The evil doppelgänger is a classic trope of fiction. I’m drawn to simple stories in this space, ones that revel in what makes these counterparts nefarious, and how this inevitably leads to cool battles where the original and the double are evenly matched. Oddly, though, I find that this trope isn’t terribly common in anime and manga.
While TVTropes is not the be-all end-all of how to understand fiction, it’s notable that the anime and manga sections for “Evil Doppelgänger” and “Mirror Universe” are barely populated. The Evil Knockoff has more entries, though they are typically not long-term characters. Goku Black is one such knockoff, as he‘s more of an imposter in the vein of the Fake Ultraman and the Fake Kamen Rider, as explained by Toriyama Akira himself. The Precure franchise has seen a number of examples, but they usually last for only a little while—a standalone movie (Yes! Pretty Cure 5, see image above), a couple episodes (Smile Precure), and only rarely as a recurring villain (Dark Precure in Heartcatch Precure!) Often, if they have any enduring popularity, it’s because their designs have an inherent appeal as the “bad versions.”
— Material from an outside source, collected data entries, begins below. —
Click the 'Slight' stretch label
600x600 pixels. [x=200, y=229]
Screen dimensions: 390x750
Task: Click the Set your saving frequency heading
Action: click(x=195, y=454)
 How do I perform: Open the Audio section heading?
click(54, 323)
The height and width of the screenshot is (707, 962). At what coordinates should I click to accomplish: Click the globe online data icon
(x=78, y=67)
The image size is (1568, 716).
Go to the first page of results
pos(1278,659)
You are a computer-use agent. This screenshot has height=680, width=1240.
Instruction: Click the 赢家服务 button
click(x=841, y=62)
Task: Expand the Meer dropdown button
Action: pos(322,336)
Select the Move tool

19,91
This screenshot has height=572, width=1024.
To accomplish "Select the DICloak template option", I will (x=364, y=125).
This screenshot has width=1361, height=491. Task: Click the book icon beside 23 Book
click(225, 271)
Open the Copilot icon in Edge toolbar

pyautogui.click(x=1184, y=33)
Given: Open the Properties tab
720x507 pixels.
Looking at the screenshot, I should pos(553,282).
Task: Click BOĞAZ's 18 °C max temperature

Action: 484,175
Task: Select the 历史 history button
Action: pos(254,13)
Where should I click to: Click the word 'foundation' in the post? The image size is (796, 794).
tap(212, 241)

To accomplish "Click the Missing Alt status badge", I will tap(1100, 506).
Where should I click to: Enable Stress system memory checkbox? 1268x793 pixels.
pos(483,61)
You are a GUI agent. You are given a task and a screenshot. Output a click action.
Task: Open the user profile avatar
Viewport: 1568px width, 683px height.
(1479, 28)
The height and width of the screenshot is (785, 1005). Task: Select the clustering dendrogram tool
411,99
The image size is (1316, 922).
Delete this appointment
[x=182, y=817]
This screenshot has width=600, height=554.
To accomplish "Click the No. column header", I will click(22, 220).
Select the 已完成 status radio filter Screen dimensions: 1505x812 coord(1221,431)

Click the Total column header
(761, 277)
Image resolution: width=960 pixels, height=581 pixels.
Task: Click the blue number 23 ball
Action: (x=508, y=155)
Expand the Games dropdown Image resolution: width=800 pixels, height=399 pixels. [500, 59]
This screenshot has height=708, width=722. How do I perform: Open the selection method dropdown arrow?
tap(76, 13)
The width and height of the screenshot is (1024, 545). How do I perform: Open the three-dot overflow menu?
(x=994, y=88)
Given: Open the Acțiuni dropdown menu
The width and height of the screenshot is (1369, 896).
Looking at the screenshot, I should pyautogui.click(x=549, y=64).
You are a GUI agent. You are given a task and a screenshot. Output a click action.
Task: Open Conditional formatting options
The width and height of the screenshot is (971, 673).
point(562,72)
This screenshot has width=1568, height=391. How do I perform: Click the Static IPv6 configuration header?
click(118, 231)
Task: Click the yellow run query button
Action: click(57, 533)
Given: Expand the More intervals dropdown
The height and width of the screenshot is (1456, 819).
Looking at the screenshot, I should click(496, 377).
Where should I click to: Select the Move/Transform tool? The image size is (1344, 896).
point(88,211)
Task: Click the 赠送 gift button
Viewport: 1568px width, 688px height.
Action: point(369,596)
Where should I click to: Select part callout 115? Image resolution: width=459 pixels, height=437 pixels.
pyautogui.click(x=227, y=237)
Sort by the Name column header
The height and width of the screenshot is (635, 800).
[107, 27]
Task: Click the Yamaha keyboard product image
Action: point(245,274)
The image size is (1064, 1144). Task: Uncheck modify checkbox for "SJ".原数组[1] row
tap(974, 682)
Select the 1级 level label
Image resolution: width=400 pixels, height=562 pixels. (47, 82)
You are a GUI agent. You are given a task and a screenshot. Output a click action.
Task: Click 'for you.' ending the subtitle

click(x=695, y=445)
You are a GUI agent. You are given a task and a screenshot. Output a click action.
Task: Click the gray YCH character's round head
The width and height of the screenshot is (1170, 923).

Contrast that with superhero stories where the trope is downright ubiquitous. For example, the Crime Syndicate from DC Comics has taken various forms, but they all amount to the same thing: crime-committing counterparts to the Justice League, who come from an alternate universe, and whose differences with the heroes range from interesting to hilarious. For example, the original incarnation of the evil Superman—known as Ultraman—gained new superpowers whenever exposed to kryptonite. Owlman is Batman except his origins usually involve being a relative of Bruce Wayne who had to kill someone in cold blood. When I think about how different creators can interpret what it means to be the mirror version of an existing character, it makes me appreciate their imaginations. Sometimes, it’s Spock with a goatee, or the way Nega Duck prefers scheming and explosives to theatrics and Gas Guns.
I think the difference might have to do with the fact that superhero comics have historically been some combination of “goes on forever” + “willing to bring back villains who will come and go.” Even in the longest-running anime and manga that would potentially have evil clones in the first place, they usually don’t go beyond a single arc. I have to wonder if such characters might be less appealing to creators and consumers of anime and manga alike because they’re not working off the succinct characterizations that have classically defined superheroes.
Or even if the heroes do have “dark opposites,” they’re usually characters unto themselves, like how Gaara parallels Naruto by having a similar yet more cruel past, or how Shigaraki in My Hero Academia is like the evil version of a superhero nerd to contrast with Deku. The fact that literal superhero-themed anime and manga don’t feature such characters feels significant. Why is there no One Kick Man or Lion and Hare?
Instead, where the doppelgängers seem to thrive is in the world of video games, to the point that trying to count them is pointless. Whether it’s Dark Link in the Zelda, Dark Harrier in Space Harrier 2, or Dark Samus in Metroid, the notion of having to fight an opponent with all your skills provides a nice thematic challenge—especially in the endgame. Perhaps their lack of story is a bit more forgiving there because the primary focus isn’t narrative but gameplay.
Naturally, it’s not like a story needs evil doppelgangers to be good or fun. That said, what I find interesting is that for all the diversity of tropes and stories that manga and anime contain, somehow this is the one that isn’t so common. In the meantime, I can appreciate where such villains show up.